Labor Caught Out Again With Wrong Figures
A review of higher-income earners receiving Family Tax Benefit payments has found only 81 were not eligible out of a total of 860,000 Australian families receiving family assistance and some form of income support, the Minister for Family and Community Services, Senator Kay Patterson, said today.
She rejected the misleading claims of Opposition family and community services spokesman, Wayne Swan, who said “there were 17,000 high-wealth individuals receiving family payments – payments they were not entitled to”. (Swan doorstop transcript, March 24).
Senator Patterson said: “These 81 customers are a very small number of the 859,397 FTB customers who received assistance in 2001-02. Mr Swan is wrong. In fact he got it wrong by 16,919 people!
“Of the 81 who were not entitled to FTB, 50 had been previously detected as part of Centrelink’s normal compliance control measures.”
Senator Patterson said since 2001-02 Centrelink has introduced a number of new compliance measures to assist in detecting non-eligible recipients of FTB.
Senator Patterson said in the Senate last October that Mr Swan was wrong to claim that 17,000 high-income earners were incorrectly receiving FTB.

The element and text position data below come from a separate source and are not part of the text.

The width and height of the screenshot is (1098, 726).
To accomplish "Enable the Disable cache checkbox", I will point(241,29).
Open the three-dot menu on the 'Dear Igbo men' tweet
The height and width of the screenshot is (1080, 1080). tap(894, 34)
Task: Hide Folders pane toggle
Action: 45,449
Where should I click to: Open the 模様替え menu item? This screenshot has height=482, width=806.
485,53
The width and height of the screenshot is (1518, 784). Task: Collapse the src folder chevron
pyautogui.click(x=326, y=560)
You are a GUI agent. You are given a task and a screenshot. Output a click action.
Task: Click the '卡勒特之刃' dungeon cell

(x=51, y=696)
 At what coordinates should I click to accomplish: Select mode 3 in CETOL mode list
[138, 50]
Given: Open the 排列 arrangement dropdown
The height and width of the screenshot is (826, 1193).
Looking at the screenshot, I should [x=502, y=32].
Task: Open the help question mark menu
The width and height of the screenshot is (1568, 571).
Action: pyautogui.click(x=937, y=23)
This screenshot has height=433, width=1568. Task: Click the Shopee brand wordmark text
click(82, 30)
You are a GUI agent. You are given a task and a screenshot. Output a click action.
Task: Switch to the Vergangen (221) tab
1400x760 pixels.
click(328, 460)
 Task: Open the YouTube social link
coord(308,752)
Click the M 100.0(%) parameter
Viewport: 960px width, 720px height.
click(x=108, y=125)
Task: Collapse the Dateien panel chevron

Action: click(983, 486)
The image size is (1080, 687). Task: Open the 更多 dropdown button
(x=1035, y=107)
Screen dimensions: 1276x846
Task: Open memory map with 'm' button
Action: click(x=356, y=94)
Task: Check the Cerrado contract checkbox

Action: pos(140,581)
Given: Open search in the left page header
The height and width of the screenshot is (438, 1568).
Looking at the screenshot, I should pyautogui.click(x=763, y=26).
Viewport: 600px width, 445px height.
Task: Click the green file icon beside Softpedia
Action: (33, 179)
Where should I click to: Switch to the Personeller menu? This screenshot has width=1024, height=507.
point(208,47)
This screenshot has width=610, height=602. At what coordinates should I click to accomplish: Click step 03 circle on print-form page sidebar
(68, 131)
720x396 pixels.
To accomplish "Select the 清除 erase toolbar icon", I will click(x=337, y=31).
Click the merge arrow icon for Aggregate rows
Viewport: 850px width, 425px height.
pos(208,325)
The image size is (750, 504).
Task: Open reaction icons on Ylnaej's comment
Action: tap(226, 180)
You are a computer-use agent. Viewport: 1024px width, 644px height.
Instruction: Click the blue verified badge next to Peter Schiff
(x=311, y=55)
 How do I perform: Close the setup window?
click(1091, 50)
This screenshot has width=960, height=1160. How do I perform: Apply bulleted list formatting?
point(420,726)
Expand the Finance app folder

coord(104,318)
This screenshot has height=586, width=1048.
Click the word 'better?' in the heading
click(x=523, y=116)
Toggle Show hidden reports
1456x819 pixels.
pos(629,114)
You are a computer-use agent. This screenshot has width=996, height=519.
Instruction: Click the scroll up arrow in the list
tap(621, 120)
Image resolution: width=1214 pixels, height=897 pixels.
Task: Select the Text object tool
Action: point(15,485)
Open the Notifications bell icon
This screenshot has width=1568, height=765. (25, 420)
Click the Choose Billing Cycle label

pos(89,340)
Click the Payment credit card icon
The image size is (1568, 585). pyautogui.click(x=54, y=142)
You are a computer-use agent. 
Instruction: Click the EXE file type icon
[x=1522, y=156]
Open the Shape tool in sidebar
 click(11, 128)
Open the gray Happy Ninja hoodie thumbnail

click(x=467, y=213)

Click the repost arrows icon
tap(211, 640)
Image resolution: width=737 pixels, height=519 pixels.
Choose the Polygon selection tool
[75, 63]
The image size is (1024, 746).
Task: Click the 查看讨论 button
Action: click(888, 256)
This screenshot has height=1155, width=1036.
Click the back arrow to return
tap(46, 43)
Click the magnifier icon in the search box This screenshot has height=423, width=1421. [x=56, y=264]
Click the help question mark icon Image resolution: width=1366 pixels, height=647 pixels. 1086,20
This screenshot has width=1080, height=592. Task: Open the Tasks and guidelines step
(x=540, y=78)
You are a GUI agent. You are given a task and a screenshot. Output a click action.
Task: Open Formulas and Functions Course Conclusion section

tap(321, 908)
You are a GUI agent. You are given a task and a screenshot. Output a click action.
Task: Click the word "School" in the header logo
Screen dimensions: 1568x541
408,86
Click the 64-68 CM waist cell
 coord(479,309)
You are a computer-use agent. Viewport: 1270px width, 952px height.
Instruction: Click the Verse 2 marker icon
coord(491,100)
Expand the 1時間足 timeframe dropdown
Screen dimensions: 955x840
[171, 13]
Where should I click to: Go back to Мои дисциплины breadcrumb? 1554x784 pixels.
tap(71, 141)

“Mr Swan has been caught out yet again misleading the Australian public. Mr Swan and the Labor Party have trouble getting their figures correct,” she said.
“This is another example of Labor’s sloppy work. Labor fails to do its policy homework and has a reckless disregard for getting things right. It follows on from Labor’s ‘super blooper’, which would have blown the Budget by $8 billion.”
Senator Patterson said it was time for Mr Swan to be held accountable for his misleading and false claims.
The Government has clawed back $1.5 billion from family assistance. WRONG!
Families receive nearly $2 billion more every year than under the previous system with families receiving $6000 a year on average in family assistance. The family assistance program is uncapped and families receive their payment if they qualify for assistance.
Families pay an Effective Marginal Tax Rate (EMTR) on every additional dollar earned. WRONG!
An Effective Marginal Tax Rate indicates the rate of tax payable over one additional not every dollar earned.
According to modelling by the National Centre for Social and Economic Modelling (NATSEM) seven out of 10 Australians face an effective marginal tax rate of less than 40%. Only 8% of people face an effective marginal tax rate of more than 60%.